Improved outcomes in downstaged patients are also directly and indirectly supported by findings from PRODIGE 23, EORTC, OPRA, and other organ preservation trials which collectively demonstrate (1) a potential outcome benefit for patients treated with upfront chemotherapy in some form and (2) very low systemic recurrence rates in LARC patients who have a locoregional response to treatment [8, 17, 18]. Given that treatment failures in our population of patients are likely to be predominantly systemic and that less failures were noted in patients with preoperative therapy, this lends support to aggressive treatment of LARC patients with upfront chemoradiation and chemotherapy both to increase CR rates and to potentially improve survival as in PRODIGE 23 [14].

Our study provides one of the largest and most up-to-date analyses of outcomes for LARC patients who have had major pathologic responses to radio/chemoradiotherapy. It gives further credence to the already wide agreement that neoadjuvant chemoradiotherapy leads to improvements in local control and suggests a potential survival benefit in patients treated with upfront chemotherapy as in PRODIGE 23 [14].
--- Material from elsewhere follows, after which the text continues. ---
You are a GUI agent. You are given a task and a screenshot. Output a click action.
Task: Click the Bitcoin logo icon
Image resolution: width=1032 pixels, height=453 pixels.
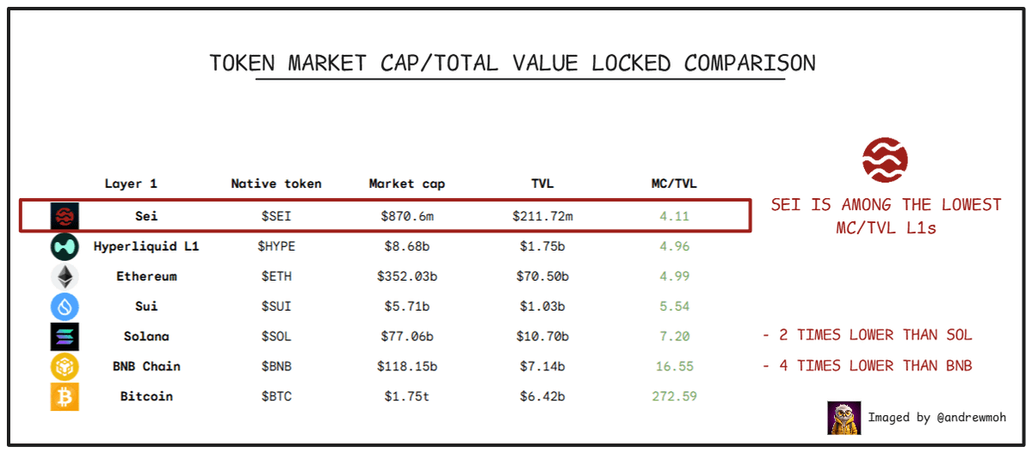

Our study contains biases and limitations typically associated with retrospective and large national database studies. First, a retrospective cohort study leads to a heterogeneous sample of patients in each group, causing greater variability in outcomes. Additionally, selection bias is likely in terms of follow-up data and may promote more favorable outcomes over their counterparts. However, this is assumed to be equal among each group. As far as the limitations of national databases, there is inherent variability in the clinical care of patients throughout their treatment. Differences in clinical staging modalities, neoadjuvant regimens, type of resection, and postoperative follow-up care vary by institution although this variability is a more realistic representation of real-world practice. The lack of clinical and oncological factors available prevents the assessment of relevant long-term outcome measures such as local recurrence, distant recurrence, and cancer-specific survival which would provide a more detailed assessment of primary outcomes. As our study consists of data from many different clinical settings, we believe our results reflect real-world outcomes.

Conclusion

In conclusion, LARC patients with major pathologic downstaging after preoperative radiotherapy/chemoradiotherapy have significantly better survival compared to true pathologic stage 0–1 disease treated with upfront surgery. Although this finding may be the result of inconsistent TME in nationwide practice, it underscores the significance of treatment response to neoadjuvant therapy and suggests a survival benefit when chemoradiotherapy is routinely applied in a nationwide cohort.